Why is Reliance Infrastructure undervalued?

 During the May-11 conference call discussing the FY11 audited results, the RInfra MD boasted of a solid balance sheet and net worth stating that Our net debt is zero. Our total net worth on a consolidated basis at the end of FY11 is Rs 23,965 crores which gives us a book value per share on a consol basis of Rs. 958.

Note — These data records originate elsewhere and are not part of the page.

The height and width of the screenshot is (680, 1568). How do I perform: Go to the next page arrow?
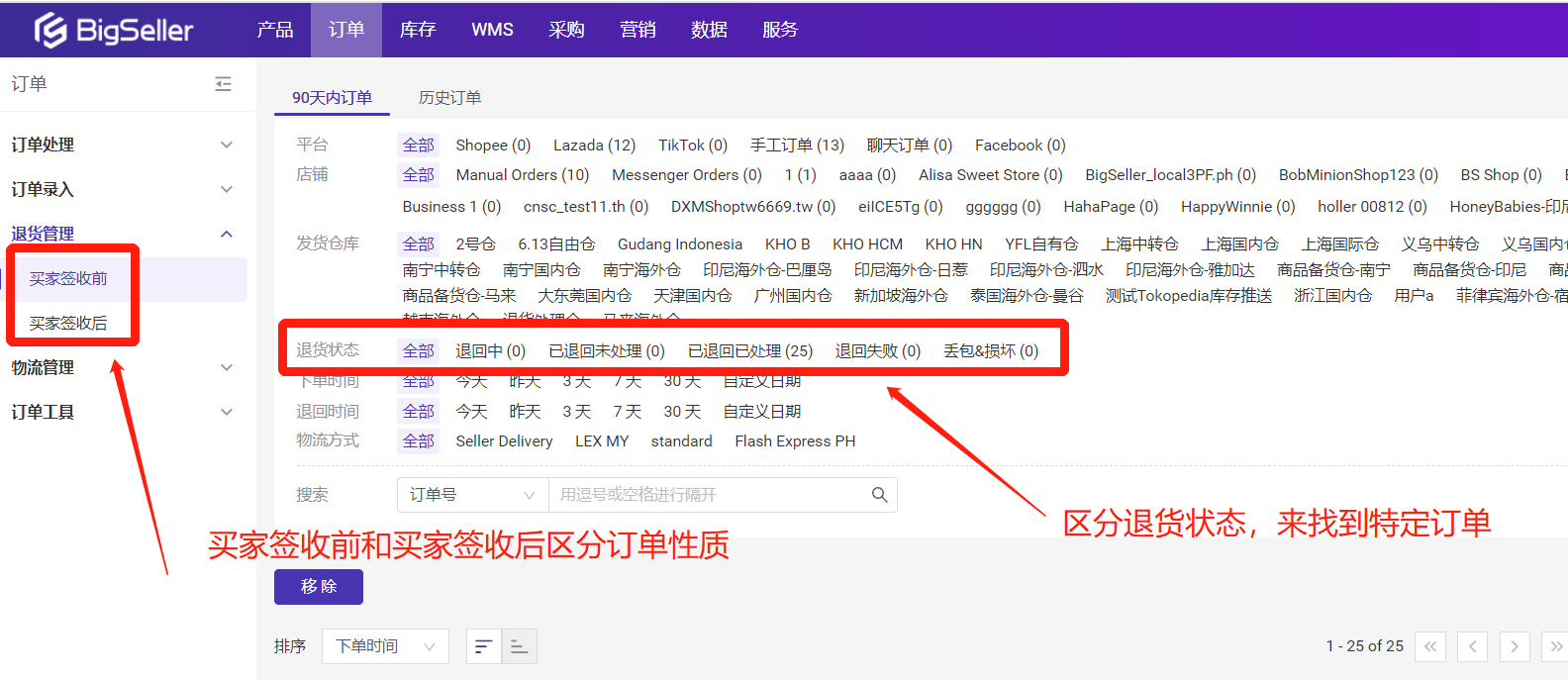(1515, 646)
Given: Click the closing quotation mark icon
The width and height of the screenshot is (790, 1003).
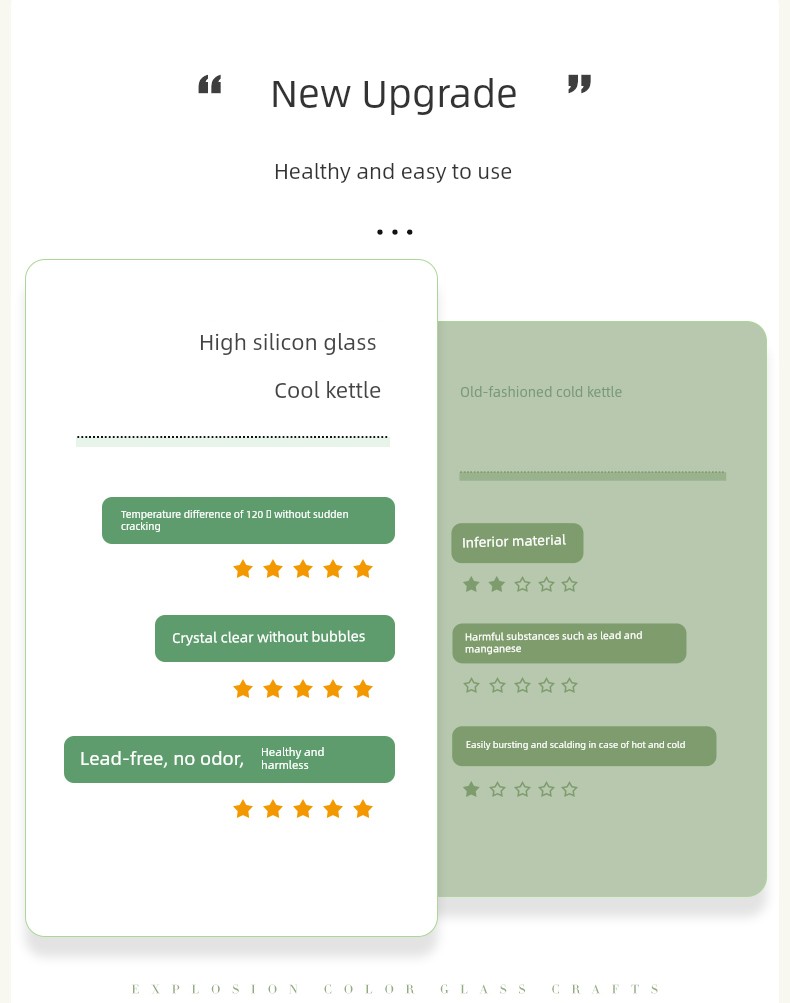Looking at the screenshot, I should (x=580, y=84).
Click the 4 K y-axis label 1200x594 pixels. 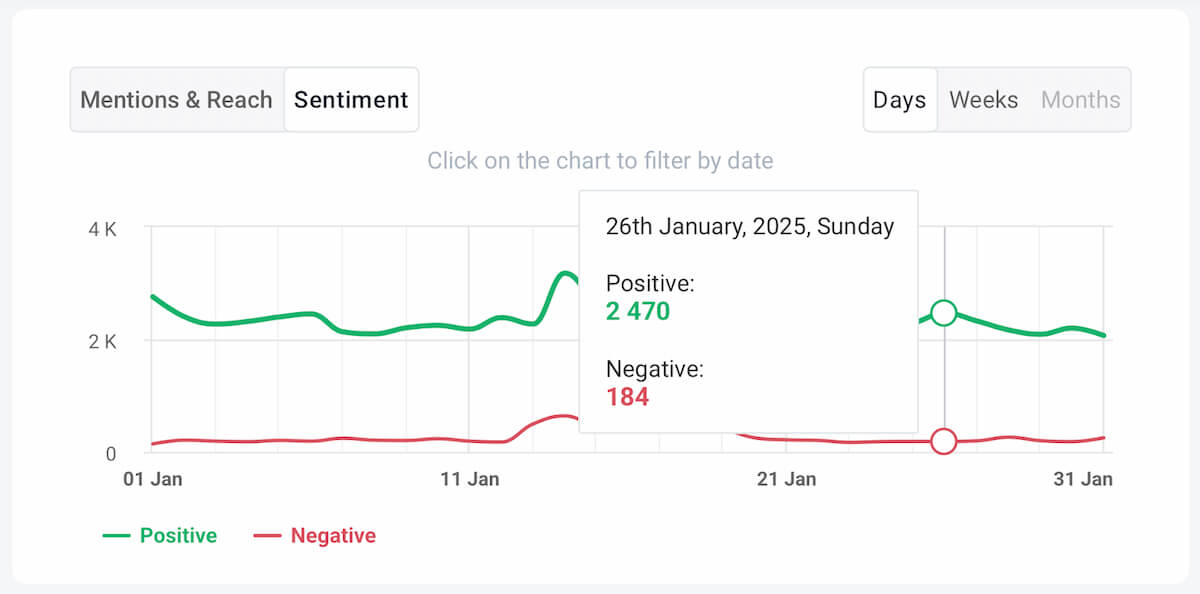tap(102, 229)
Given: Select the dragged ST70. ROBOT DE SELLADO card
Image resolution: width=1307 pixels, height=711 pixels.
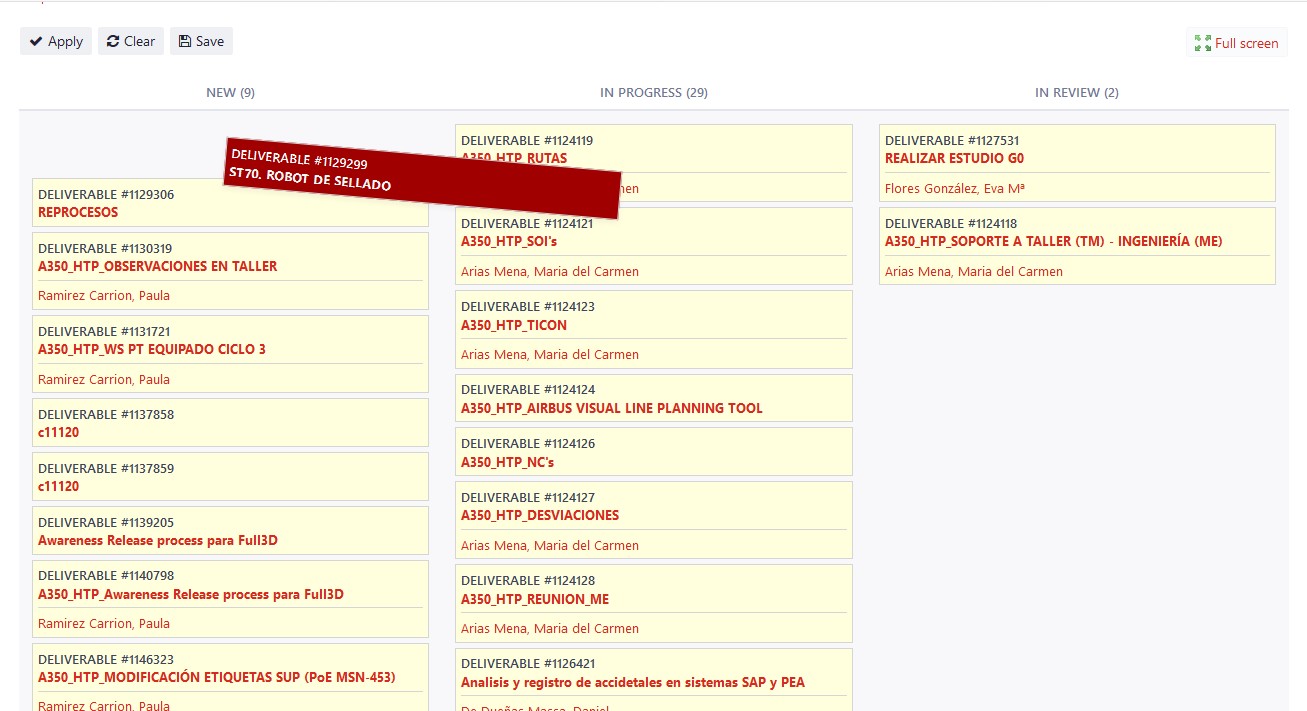Looking at the screenshot, I should point(421,178).
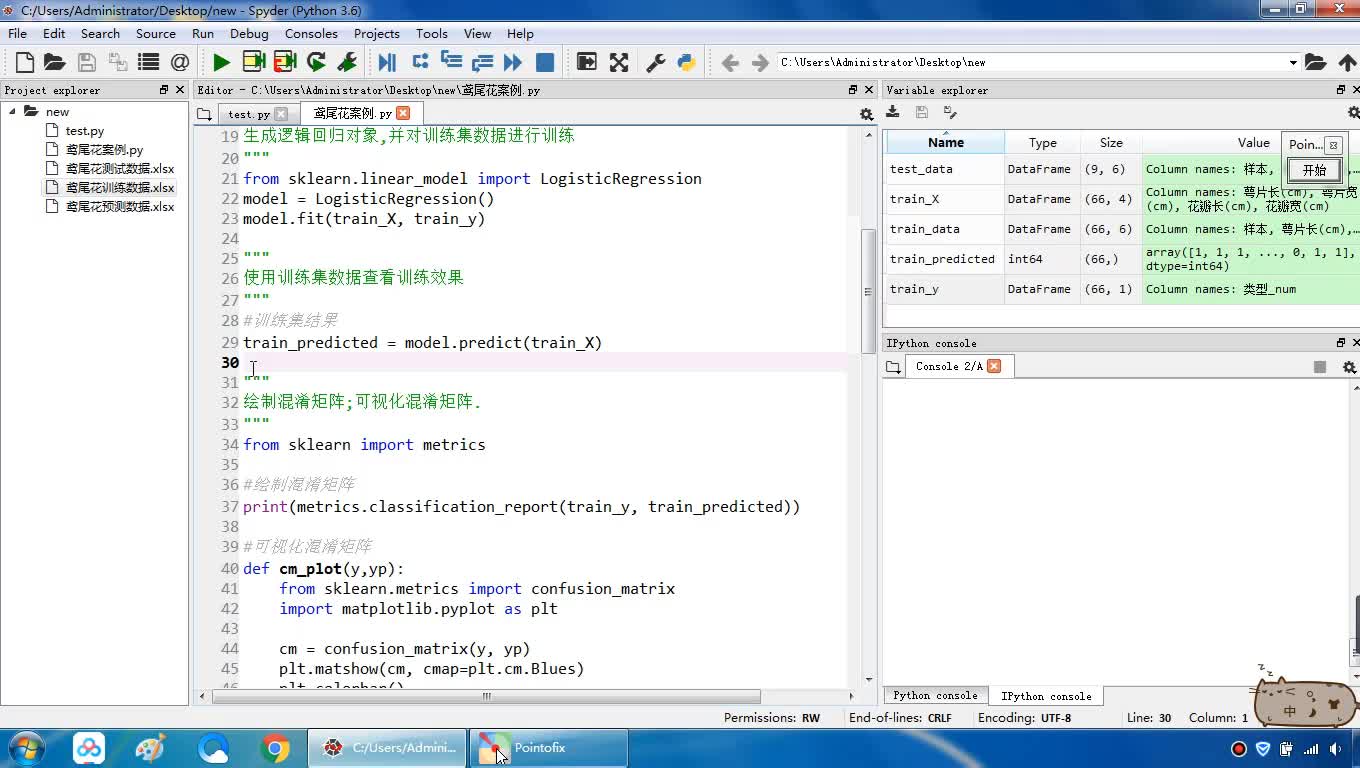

Yet, the share price is just Rs 580, implying a P/BV of just 0.4, at a market capitalization of Rs 15,518 Crores. Ok, granted that neither P/E nor P/BV are good metrics for an infrastructure company, which ideally should be valued on SOTP(sum of the parts basis). Still, Book Value is a conservative measure of company valuation for non financial companies, so it is surprising that the P/BV<1 for a self confessed 'solid company'. Various theories hold such as
  1. Bear attack on R-ADAG group:- Anil Ambani(chairman and promoter of the Reliance ADAG group cos including Rinfra) is no saint, but recently, ADAG stocks saw a concerted sell, from which they have not fully recovered. Whether this was informed trading or mere vindictive attack, is something which only time will tell
  2. Anil Ambani 'hex':- Though the public and capital face of Reliance Industries Ltd during the life time of his father Dhirubhai Ambani, Anil Ambani has not pleased investors equally. The RPower mega IPO inflicted mammoth losses on investors, which even bonus shares have not helped recoup. Old time investors in Reliance still idolize Anil's dad but not him. No wonder then, that even the best investor relations effort(like this presentation http://www.rinfra.com/pdf/RInfra-InvestorPresentation-May11.pdf) has left them unmoved. 
  3. Conglomerate discount:-Rinfra straddles the infrastructure spectrum with roads, metros, power, airports, EPC etc. Each has different valuation metrics-for example road projects can be valued on annuity basis, power projects/EPC can be valued using P/E. Non disclosure of adequate information may lead the market to assign conservative metrics. Maybe, spin off of subsidiaries OR accounting bifurcation with separate audited accounts, may reduce this
  4. Holding Company Discount:- RInfra holds 38% in RPower, worth around Rs 12579 crores, even at today's depressed prices, which would imply that 81% of RInfra's capitalization alone is due to its holding in RPower. Of course, this won't be divested anytime soon and so we apply 'holding company discount' of maybe 50%. If RPower was an independent company, this discount would not hold. 
 Considering that Rinfra has a decent size operation(Rs 1000 crore profits p.a) independent of RPiower(http://www.rinfra.com/pdf/quarter-fc/RInfra_Mar2011_Annual%20AuditedResults.pdf), it is quite illogical as to why it is valued LOWER in market cap than RPower. Every company feels that its shares are undervalued, but Rinfra is entitled to feel so.Unless of course RPower is overvalued, which is not discussed in this post, but certainly a possibility. But surely, the holding company discount for that 38% stake in RPower, should also be adequate to adjust for that.

One may raise concerns over the opacity of Reliance's earnings disclosure(like overuse of the 'Other Income' category while reporting quarterly revenues), balance sheet quality(due to pileup of regulatory assets which essentially represent tariffs recoverable in future from consumer), evasive behaviour during analyst conference calls(by directing some 'awkward' questions to be answered offline by some other company employee) and inadequate disclosure(on pending litigation, project wise cash flow break up).

Therefore, I would welcome comments from the readers, as to their ideas of why this difference is there. I picked RInfra because it has less debt(debt free on net cash basis), profitable on both standalone and consolidated basis, and has little execution/industry/regulation issues. Maybe this applies to other R-ADAG companies, about which I have lesser idea.